How to Stick With Good Habits (Even When Your Willpower Is Waning)

I’m sorry, but no matter how many articles bark willpower strategies at me, in the real world, things just don’t seem to pan out. Fitness buddies flake, eating organic racks up a grocery bill that’s impossible to stomach and, well…the best-laid plans of mice and men and all that.

Sticking with good habits is a lifelong pursuit, which, needless to say, can feel like a very long time. Sure, once things like eating healthy and frequenting the gym become routine, lack of willpower or motivation may become less palpable. However, behavior change is always a challenge, but one I aspire to conquer, which is why I’m always on the lookout for new tricks of the trade—as are scientists.

Recent, encouraging research suggests that building better habits or altering your behavior patterns isn’t totally, or even mostly, dependent on your own self-control or ability to self-motivate. We social animals are, in fact, more products of our environment than prisoners of our own minds, at least according to Anne Thorndike, a primary care physician at Massachusetts General Hospital. In a six-month study published in the American Journal of Public Health, Thorndike and her colleagues demonstrated the power of “choice architecture,” or the way options are presented. Thorndike’s team helped thousands of people develop healthier eating habits simply by altering the “way the food and drinks [were] displayed” in their cafeteria.

Originally, the cafeteria contained three main refrigerators, all of which were filled with soda. The researchers added water to each of these units and placed baskets of bottled water throughout the area.
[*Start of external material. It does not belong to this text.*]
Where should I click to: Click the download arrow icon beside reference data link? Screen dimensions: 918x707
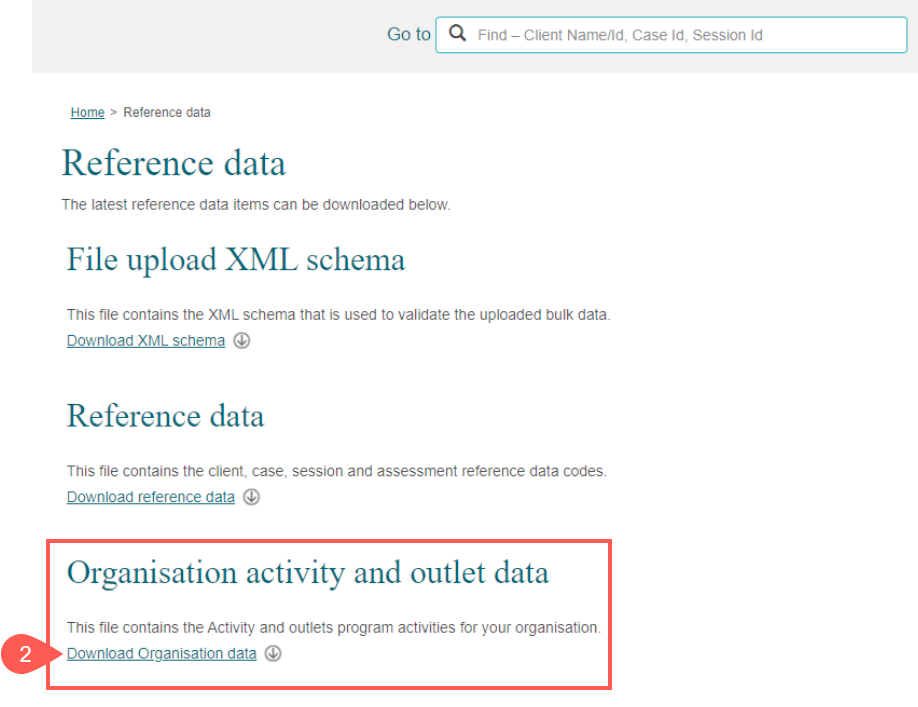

Over the next three months, the researchers witnessed a significant drop in the number of soda sales and, conversely, a rise in the percent of bottled water sales. Visitors were not primed in any way to choose water over soda. When similar adjustments were made with the cafeteria’s food options, the researchers witnessed similar results. Make the environment more conducive to good decisions and people will naturally follow suit.

Usually, people see good behavior as linked to willpower, motivation and discipline. However, studies such as this one demonstrate that environment is just as strong a factor. Chris Powell knows this—why do you think every Extreme Weight Loss comes with a free full-on home makeover? Easy access to treadmills and workout equipment helps even the initially willpower-less stay on track.

According to health guru James Clear, among others, willpower is a finite resource. It’s not that some people have it and others don’t, it’s that our stores of willpower are directly affected by all of the things we do throughout the day. For some, there’s simply none left over by school pickup. When our drive is depleted, we’re more susceptible to environmental influences. If we’re feeling stressed or overwhelmed, effortful activities like heading to the gym fall to the wayside. Even at-home yoga may seem like too much of a task.

However, being aware that your environment weighs so strongly on our decisions makes it easy to manipulate said environment to our own advantage—be the “choice architects” of our own fate, if you will. Place healthier foods at eye level or in more visible spots. Hide away your comfort foods. Organize your room, office and other areas to promote productivity. Sort your laundry at the beginning of the day and leave it by the washer or the door, so it’s a much simpler task later. Design your environment so as to make the good behaviors easier and the bad choices harder. All these little tiny little changes will add up and (hopefully) lead to better choices.